Between 443 and 485 the Angles, Saxons, and Jutes left their earlier homes in what is now Denmark and northwestern Germany, and overran eastern and southern Britain. In 486 the Franks, a great nation living along the lower Rhine, began to move, and within two generations had overrun almost all of Gaul. In 586 the Lombards invaded and settled the valleys of northern Italy, displacing the Ostrogoths there. Slavic tribes now moved into the Eastern Empire—Serbs and Bulgars—and settled in Moesia and Thrace. Southeastern Europe thus became Slavic-Greek, as western Europe had become Teutonic-Latin. Figure 32 shows the results of these different migrations up to about 500 A.D.

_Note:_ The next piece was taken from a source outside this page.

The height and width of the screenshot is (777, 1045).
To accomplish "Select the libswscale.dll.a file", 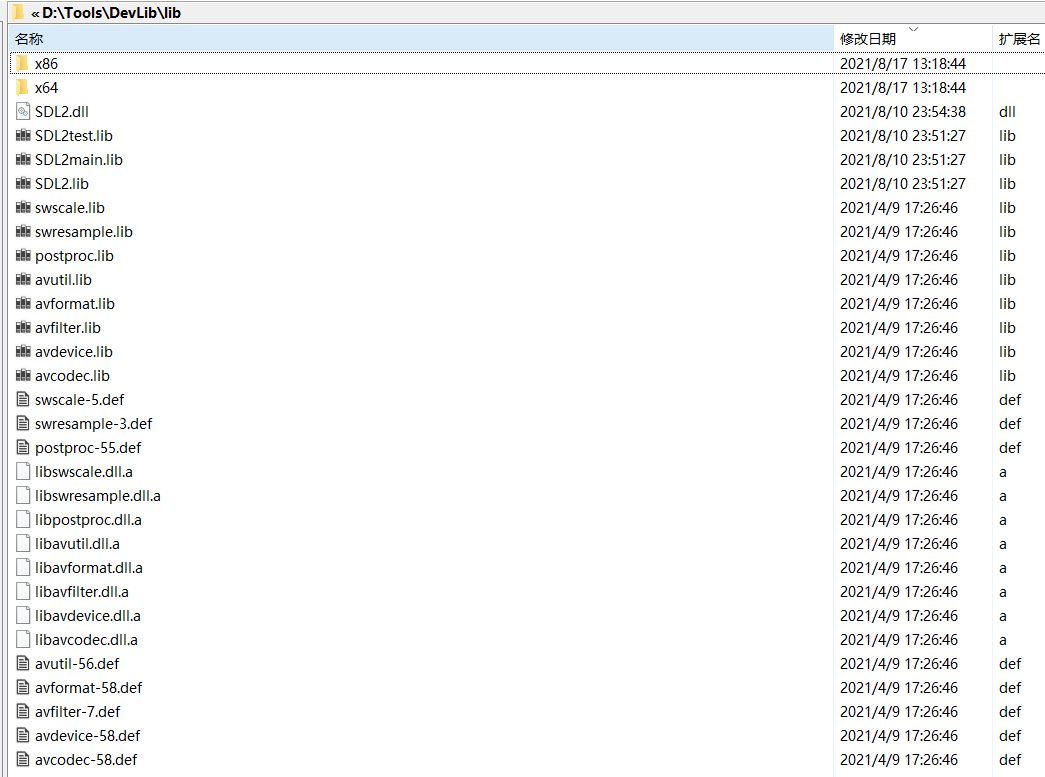I will coord(82,471).
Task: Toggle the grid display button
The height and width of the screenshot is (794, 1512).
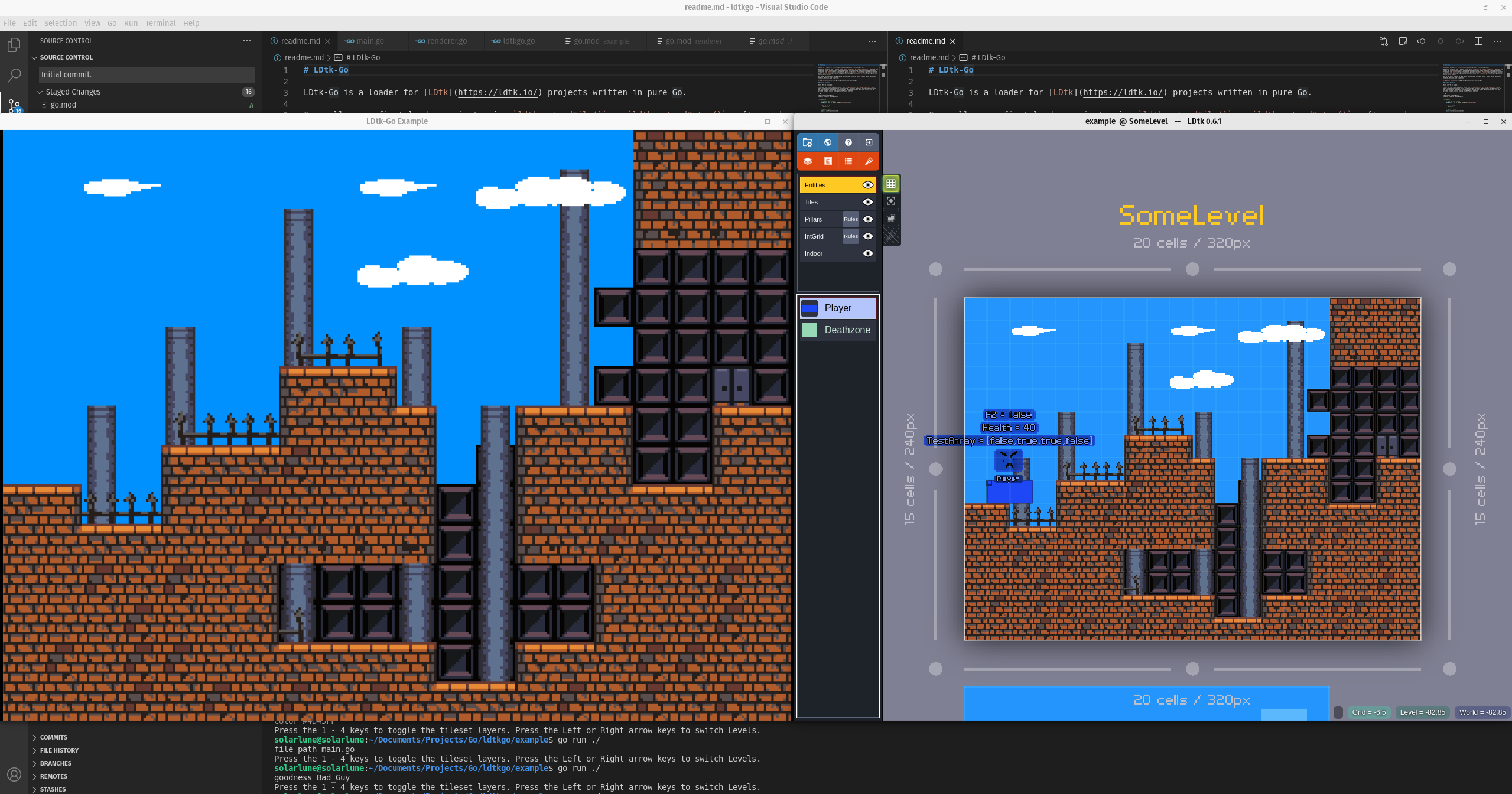Action: click(x=891, y=184)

EUROPE TO BE TEUTONIC-LATIN. In the seventh century another great wave of people, of a different racial stock and religion—Semitic and Mohammedan— starting from Arabia and along the shores of the Red Sea, swept rapidly through Egypt and Africa and across into Spain and France. For a time it looked as though they might overrun all western Europe and bring the German tribes under subjection. Fortunately they were definitely stopped and decisively defeated by the Franks, in the great Battle of Tours, in 732. They also overran Syria and Persia, but were held in check in Asia Minor by the Eastern Empire, which did not completely succumb to barbarian inroads until Constantinople was taken by the Turks, in 1453.
The importance of the result, to the future of our western civilization, of this battle in the West can hardly be overestimated. The future of European government, law, education, and civilization was settled on that Saturday afternoon in October, on the battle plains of Tours. [5] It was a struggle for mastery and dominion between the Aryan and Semitic races, between the Christian and Mohammedan religions, between the forces representing order on the one side and destruction on the other, and between races destined to succeed to the civilization of Greece and Rome and a race representing oriental despotism and static conditions.
[Illustration: FIG. 33. THE KNOWN WORLD IN 800 This map shows the great extent of the Mohammedan conquests. The part marked as "European Heathen" was added to Christianity within the next few centuries, and became a part of our Latin-Teutonic or western civilization.]
Driven back across the Pyrenees by the Franks, these people settled in Spain; later developed there, for a short period, a for-the-time remarkable civilization, but one that only slightly influenced the current of European development; and then disappeared as a force in our western development and progress. We shall meet them again a little later, but only for a little while, and then they concern our western development no more.
Our interest from now on lies with the Teutonic-Latin peoples of western Europe, for it is through them that our western civilization has been worked out and has come down to us.
WHO THESE INVADERS WERE. A long-continued series of tribal migrations, unsurpassed before in history, had brought a large number of new peoples within the boundaries of the old Empire. They finally came so fast that they could not have been assimilated even in the best days of Rome, and now the assimilative and digestive powers of Rome were gone. Tall, huge of limb, white-skinned, flaxen-haired, with fierce blue eyes, and clad in skins and rude cloths, they seemed like giants to the short, small, dark- skinned people of the Italian peninsula. Quarrelsome; delighting in fighting and gambling; given to drunkenness and gluttonous eating; possessed of a rude polytheistic religion in which Woden, the war god, held the first place, and Valhalla was a heaven for those killed in battle; living in rude villages in the forest, and maintaining themselves by hunting and fishing—it is not to be wondered that Rome dreaded the coming of these forest barbarians (R. 46).
[Illustration: FIG 34. A GERMAN WAR CHIEF
Restored, and rather idealized (From the Musée d'Artillerie at Paris)]
The tribes nearest the Rhine and the Danube had taken on a little civilization from long contact with the Romans, but those farther away were savage and unorganized (Rs. 46, 47). In general they represented a degree of civilization not particularly different from that of the better American Indians in our colonial period, [6] though possessing a much larger ability to learn. The "two terrible centuries" which brought these new peoples into the Empire were marked by unspeakable disorder and frightful destruction. It was the most complete catastrophe that had ever befallen civilized society.
[Illustration: FIG. 35. ROMANS DESTROYING A GERMAN VILLAGE (From the Column of Marcus Aurelius, at Rome) Note the circular huts of reeds, without windows, and with but a single door.]